[Collected data entries]
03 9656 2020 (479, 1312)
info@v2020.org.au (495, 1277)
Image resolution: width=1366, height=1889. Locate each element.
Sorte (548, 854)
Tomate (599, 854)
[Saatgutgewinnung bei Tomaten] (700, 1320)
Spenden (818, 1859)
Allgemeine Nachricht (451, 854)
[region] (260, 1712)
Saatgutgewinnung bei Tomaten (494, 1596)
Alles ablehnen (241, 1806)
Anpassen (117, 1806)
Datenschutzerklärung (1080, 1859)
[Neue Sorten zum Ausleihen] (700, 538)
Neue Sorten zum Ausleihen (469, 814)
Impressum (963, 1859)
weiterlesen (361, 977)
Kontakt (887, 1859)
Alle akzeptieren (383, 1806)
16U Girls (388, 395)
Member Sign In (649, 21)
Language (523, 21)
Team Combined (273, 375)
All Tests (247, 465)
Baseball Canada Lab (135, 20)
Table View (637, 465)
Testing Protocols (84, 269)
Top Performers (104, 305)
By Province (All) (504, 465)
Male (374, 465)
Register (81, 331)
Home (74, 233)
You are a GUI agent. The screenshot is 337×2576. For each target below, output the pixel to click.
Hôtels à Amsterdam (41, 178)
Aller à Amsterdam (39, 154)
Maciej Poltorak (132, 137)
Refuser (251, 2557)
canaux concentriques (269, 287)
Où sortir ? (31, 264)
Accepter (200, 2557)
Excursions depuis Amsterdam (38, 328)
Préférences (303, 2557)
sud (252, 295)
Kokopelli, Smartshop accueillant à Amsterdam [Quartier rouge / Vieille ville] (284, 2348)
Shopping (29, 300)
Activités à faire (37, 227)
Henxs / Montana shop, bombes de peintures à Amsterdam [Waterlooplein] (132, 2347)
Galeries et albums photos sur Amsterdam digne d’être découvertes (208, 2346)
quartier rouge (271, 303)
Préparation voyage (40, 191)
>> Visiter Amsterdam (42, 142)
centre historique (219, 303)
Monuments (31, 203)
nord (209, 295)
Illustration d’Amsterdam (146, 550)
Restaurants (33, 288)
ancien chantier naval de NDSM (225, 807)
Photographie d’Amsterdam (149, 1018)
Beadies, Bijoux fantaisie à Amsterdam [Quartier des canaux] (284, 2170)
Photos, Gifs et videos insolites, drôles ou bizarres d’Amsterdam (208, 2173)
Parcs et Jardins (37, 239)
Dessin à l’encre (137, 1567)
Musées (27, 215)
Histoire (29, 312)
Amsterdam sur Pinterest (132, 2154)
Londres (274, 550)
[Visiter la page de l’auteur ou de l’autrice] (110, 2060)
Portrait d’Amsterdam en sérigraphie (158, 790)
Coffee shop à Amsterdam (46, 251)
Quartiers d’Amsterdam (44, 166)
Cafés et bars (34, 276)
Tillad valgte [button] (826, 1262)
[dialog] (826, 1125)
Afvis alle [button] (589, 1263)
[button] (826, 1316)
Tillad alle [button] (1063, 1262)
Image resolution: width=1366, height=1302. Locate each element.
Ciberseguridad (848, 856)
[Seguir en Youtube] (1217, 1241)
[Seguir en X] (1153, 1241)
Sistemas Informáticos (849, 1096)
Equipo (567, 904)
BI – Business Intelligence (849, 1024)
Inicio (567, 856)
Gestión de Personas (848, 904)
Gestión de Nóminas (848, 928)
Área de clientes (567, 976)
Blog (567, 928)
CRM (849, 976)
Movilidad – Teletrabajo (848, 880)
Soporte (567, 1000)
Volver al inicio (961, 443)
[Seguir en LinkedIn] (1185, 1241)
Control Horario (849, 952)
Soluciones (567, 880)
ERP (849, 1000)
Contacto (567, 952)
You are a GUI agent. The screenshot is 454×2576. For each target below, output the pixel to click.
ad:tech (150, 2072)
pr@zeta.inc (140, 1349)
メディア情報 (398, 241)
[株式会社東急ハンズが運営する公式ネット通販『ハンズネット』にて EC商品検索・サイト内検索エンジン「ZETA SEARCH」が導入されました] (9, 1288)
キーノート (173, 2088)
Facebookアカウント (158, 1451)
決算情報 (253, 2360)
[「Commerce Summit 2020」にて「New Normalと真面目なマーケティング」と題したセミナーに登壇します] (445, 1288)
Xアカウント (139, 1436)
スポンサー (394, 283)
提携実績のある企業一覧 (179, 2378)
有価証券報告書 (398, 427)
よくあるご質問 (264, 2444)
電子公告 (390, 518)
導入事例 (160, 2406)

* _Try it_:
Report each line above that includes the string "Image".

* _Exercise output_:
Image resolution: width=1366, height=1889. Locate each element.
Image resolution: width=1366, height=1302. Locate each element.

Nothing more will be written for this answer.